When you have deployed an underwriting engine, that is not the end of the journey. Quite the opposite: it is just the beginning.
You will have done extensive testing before launch to check that the rules are applying the same underwriting philosophy as your human underwriters, so you can rightly have a lot of faith in the original set-up. However, you can’t test absolutely everything – every possible case, every possible scenario – so there is a need to monitor what the engine is doing, and in particular how the rules are working. If something is not quite right, some adjustment needs to be made.
An obvious gauge of automated system performance is the straight-through processing (STP) rate, which is the proportion of cases on which a final underwriting decision is made without any human involvement. Is the STP rate what you planned for? If not, what can be done about it? Maybe not enough rules for the range of disclosures? Or maybe the rules are not making enough final decisions, leading to too many referrals to traditional underwriting?
Sometimes the questions leading through the ‘decision tree’ have not been phrased well enough so that applicants can only go so far and reach what they think is a dead-end; another case for human underwriting then. Or, worse still, the customer and the adviser, if there is one, just gives up and find an alternative insurer.
A good automated system will have an analytics module, perhaps part of a ‘workbench’ or ‘master control panel’ that will give a detailed view of how the tool is performing, for example:
- Which rules are being used, and how often, and which are not
- The decisions each rule is producing
- The time taken to progress through it each time the rule is used – is it overly long?
- Where in the decision tree any ‘drop-outs’ occur
- Which disclosures don’t have a suitable rule and automatically go to manual underwriting.
The need for adjustments does not arise exclusively from rules performance analysis. Sometimes underwriting philosophy changes – maybe a risk factor needs a tougher stance, or can be handled more leniently. On occasion, new risk factors come along – COVID-19 is a good example.
And also, it could be that a rule is effective – that is, it makes the right decisions – but does it do so most efficiently? Could decisions be reached sooner? Are all the questions actually necessary? Different people write rules in different ways and sometimes there is room for improvement. Think about the customer journey and what you can do to make it easy, quick and smooth.
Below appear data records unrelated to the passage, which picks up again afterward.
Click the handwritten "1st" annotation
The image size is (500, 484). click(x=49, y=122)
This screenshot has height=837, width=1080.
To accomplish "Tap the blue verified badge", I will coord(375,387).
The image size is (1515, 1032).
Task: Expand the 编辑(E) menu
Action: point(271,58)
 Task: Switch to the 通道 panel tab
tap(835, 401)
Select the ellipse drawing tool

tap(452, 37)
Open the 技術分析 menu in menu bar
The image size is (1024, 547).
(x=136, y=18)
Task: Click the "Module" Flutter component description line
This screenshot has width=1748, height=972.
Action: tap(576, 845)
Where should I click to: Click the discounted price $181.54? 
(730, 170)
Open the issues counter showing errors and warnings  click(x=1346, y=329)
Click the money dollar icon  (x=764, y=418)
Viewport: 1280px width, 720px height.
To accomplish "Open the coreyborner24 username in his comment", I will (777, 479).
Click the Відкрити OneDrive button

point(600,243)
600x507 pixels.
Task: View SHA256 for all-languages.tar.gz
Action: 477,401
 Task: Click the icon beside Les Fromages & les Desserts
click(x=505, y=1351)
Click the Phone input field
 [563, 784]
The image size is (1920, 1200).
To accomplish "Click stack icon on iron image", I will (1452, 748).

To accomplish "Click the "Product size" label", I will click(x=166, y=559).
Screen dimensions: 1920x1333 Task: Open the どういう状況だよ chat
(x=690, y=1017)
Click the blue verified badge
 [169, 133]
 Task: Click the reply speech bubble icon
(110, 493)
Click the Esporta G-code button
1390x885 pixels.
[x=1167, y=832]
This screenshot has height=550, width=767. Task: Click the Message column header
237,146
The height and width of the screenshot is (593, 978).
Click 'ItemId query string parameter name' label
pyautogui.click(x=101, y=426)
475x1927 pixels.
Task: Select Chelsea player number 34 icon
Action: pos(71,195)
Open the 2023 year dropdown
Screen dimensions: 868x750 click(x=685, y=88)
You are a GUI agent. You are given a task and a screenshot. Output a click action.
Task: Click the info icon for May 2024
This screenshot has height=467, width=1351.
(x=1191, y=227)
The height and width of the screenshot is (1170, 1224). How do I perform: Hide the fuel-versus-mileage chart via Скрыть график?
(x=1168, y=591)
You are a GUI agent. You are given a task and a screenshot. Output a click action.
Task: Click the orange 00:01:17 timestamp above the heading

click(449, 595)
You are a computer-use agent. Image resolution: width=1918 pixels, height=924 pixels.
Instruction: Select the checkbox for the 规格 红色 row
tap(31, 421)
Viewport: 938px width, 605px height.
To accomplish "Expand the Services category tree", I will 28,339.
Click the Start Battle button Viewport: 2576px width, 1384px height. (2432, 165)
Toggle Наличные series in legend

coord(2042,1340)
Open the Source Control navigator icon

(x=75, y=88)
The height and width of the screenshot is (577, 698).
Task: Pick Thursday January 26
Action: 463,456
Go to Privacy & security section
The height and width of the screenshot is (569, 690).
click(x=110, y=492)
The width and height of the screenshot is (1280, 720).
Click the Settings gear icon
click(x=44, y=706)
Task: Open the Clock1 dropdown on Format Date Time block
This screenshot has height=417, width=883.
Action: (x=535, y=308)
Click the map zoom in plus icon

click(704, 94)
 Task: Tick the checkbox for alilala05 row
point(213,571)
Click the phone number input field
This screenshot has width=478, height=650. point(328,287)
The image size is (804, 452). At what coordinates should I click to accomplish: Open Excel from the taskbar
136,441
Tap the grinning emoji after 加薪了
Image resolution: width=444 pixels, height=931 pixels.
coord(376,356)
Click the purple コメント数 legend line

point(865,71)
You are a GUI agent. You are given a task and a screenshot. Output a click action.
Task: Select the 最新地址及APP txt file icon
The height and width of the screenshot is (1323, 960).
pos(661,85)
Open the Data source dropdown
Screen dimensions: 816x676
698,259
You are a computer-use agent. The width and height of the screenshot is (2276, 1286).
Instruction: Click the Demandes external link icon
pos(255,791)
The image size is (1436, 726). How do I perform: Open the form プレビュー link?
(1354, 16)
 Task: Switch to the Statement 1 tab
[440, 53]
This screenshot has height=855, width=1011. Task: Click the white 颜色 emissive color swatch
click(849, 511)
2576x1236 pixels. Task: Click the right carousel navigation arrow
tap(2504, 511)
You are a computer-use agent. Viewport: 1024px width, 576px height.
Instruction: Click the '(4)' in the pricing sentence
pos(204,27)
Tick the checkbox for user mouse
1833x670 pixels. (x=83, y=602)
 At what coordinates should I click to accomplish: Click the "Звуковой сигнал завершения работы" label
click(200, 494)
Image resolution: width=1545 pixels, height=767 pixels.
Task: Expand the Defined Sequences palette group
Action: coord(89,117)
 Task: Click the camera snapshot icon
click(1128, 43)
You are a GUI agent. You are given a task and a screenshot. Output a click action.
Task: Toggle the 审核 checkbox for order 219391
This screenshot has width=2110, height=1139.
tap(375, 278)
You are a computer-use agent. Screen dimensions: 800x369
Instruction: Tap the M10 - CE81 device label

So there is a need to review the performance of the engine and the intelligence within it. But not just once after implementation: it’s an ongoing process. And of course, part of that process involves data analysis. Every input and action of the engine is recorded digitally and these ‘digital diamonds’ are vital to the ongoing success, efficiency and profitability of the business. So regular data analysis, as we have discussed in a previous article, is important to enable a detailed understanding of the business flowing in and the characteristics of the growing portfolio. That analysis is a multi-disciplinary task, and some of the findings and conclusions need to be fed into the rules development programme.
In this ongoing process of rules improvement and development, a small ‘engine maintenance’ team is required to monitor what is going on, make adjustments and develop the rule-set in order to meet the changing needs of the business and the changing risk environment. We have already mentioned new risk factors but what about revisions to the schedule of routine evidence requirements or a new application form wording? The rules in the automated system need to be updated.
Being a member of the rules team is a specialist role, and an interesting one. Not all underwriters have the ability to ‘think rules’ and be able to construct rules that are well worded in language that makes sense to ordinary consumers, and reach the right answers as quickly as possible. And these team members need to have a desire for constant improvement and maybe a lack of contentment with the ‘status quo’. It is potentially a varied role too, with contact with the many stakeholders in the rules and their outcomes, from sales managers through to product and corporate actuaries. Team head is not small role within the underwriting department either, given that automated processing is or will be the dominant method of risk triage and pricing – there’s a lot riding on the engine’s success.
So, there is more to underwriting automation than getting an engine, building a rule-set and deploying it. Remember: ‘launch and leave’ just isn’t an option.